General Bibliography

  • Berg AT et al: Status epilepticus after the initial diagnosis of epilepsy in children. Neurology 63:1027, 2004  [PMID:15452294]
  • Bleck TP: Refractory status epilepticus. Curr Opin Crit Care 11:117, 2005  [PMID:15758590]
  • Chang BS, Lowenstein DH: Epilepsy. N Engl J Med 349:1257, 2003  [PMID:14507951]
  • Lowenstein DH: Treatment options for status epilepticus. Curr Opin Pharmacol 5:334, 2005  [PMID:15907922]
  • Wyllie E (ed): The Treatment of Epilepsy: Principles and Practice, 3d ed.
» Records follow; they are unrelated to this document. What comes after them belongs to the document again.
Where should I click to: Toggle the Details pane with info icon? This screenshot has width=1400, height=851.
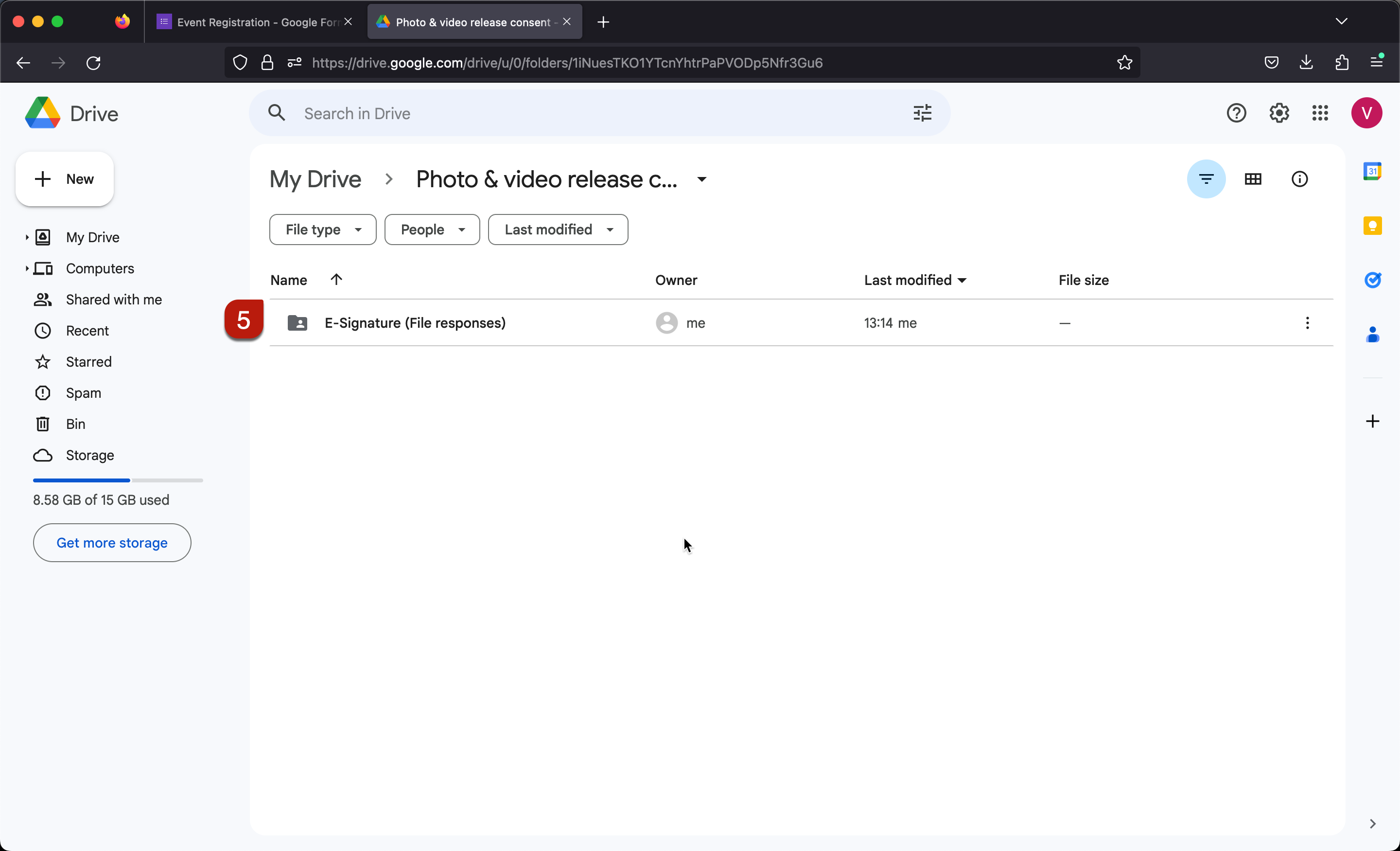pyautogui.click(x=1300, y=178)
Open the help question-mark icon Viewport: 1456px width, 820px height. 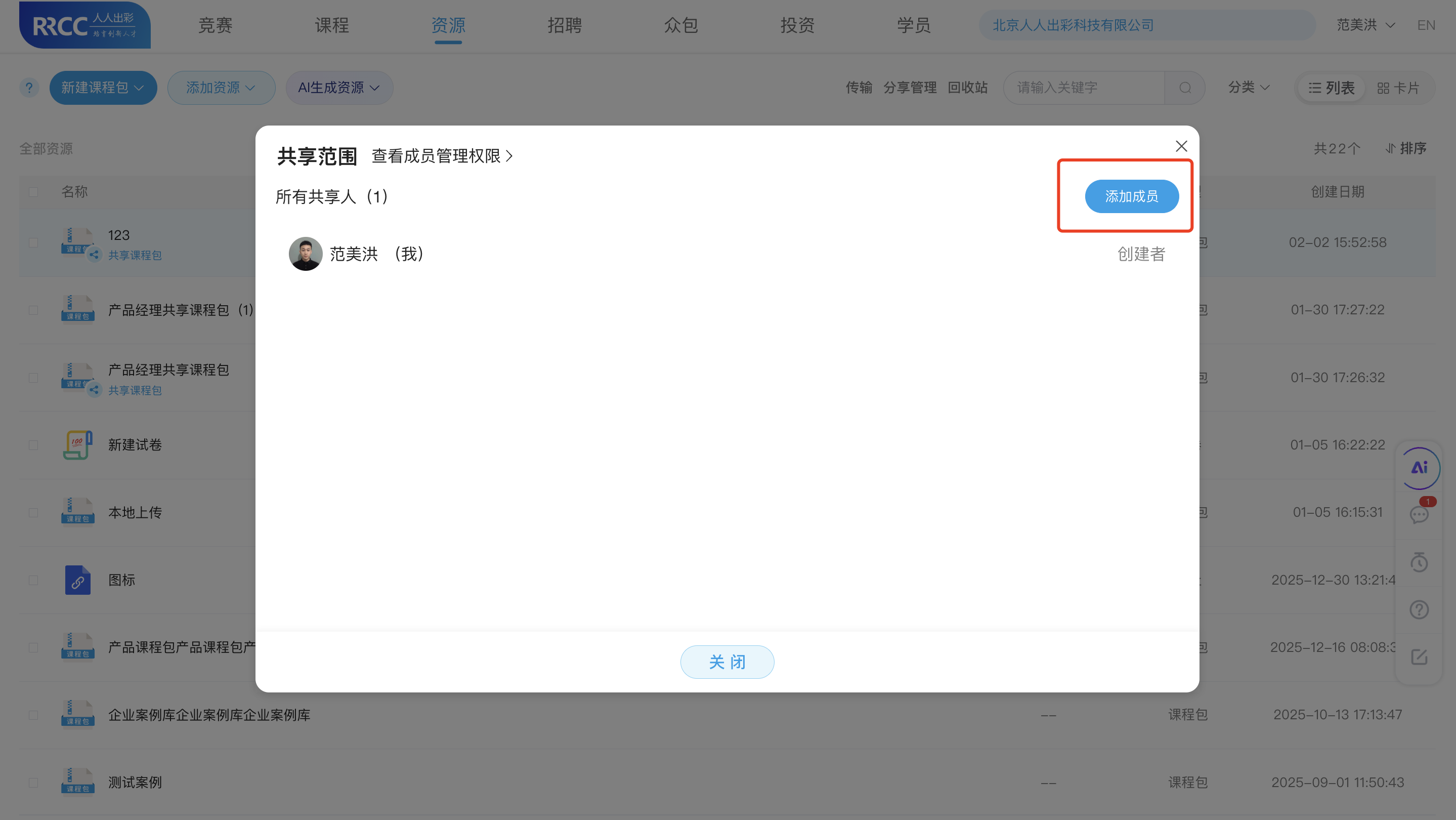pyautogui.click(x=1419, y=609)
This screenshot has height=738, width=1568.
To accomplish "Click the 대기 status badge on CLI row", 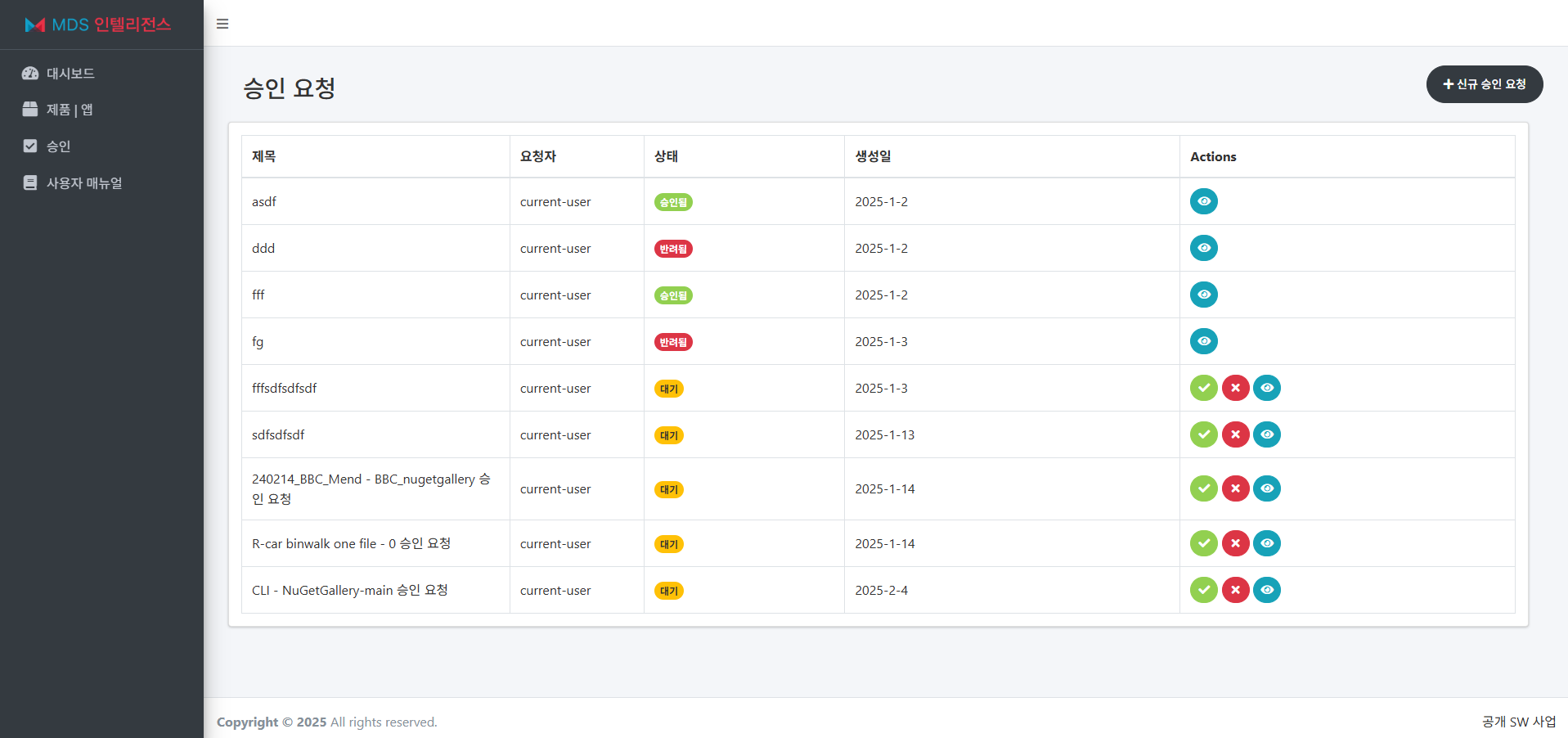I will click(x=668, y=590).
Baltimore, Lippincott Williams & Wilkins, 2001
  • This topic is based on Harrison’s Principles of Internal Medicine, 16th edition, chapter 348, Seizures and Epilepsy by DH Lowenstein.

PEARLS

  • Nonconvulsive SE should be considered in any patient who remains unresponsive following termination of overt seizure activity.
  • Nonconvulsive SE should also be considered in any case of unexplained coma, even in absence of a history of seizure activity.
  • EEG is usually required to make the diagnosis of nonconvulsive SE.
  • Most cases of SE that require treatment with midazolam, propofol, or phenobarbital should ideally have continuous EEG and invasive hemodynamic monitoring in an intensive care unit setting.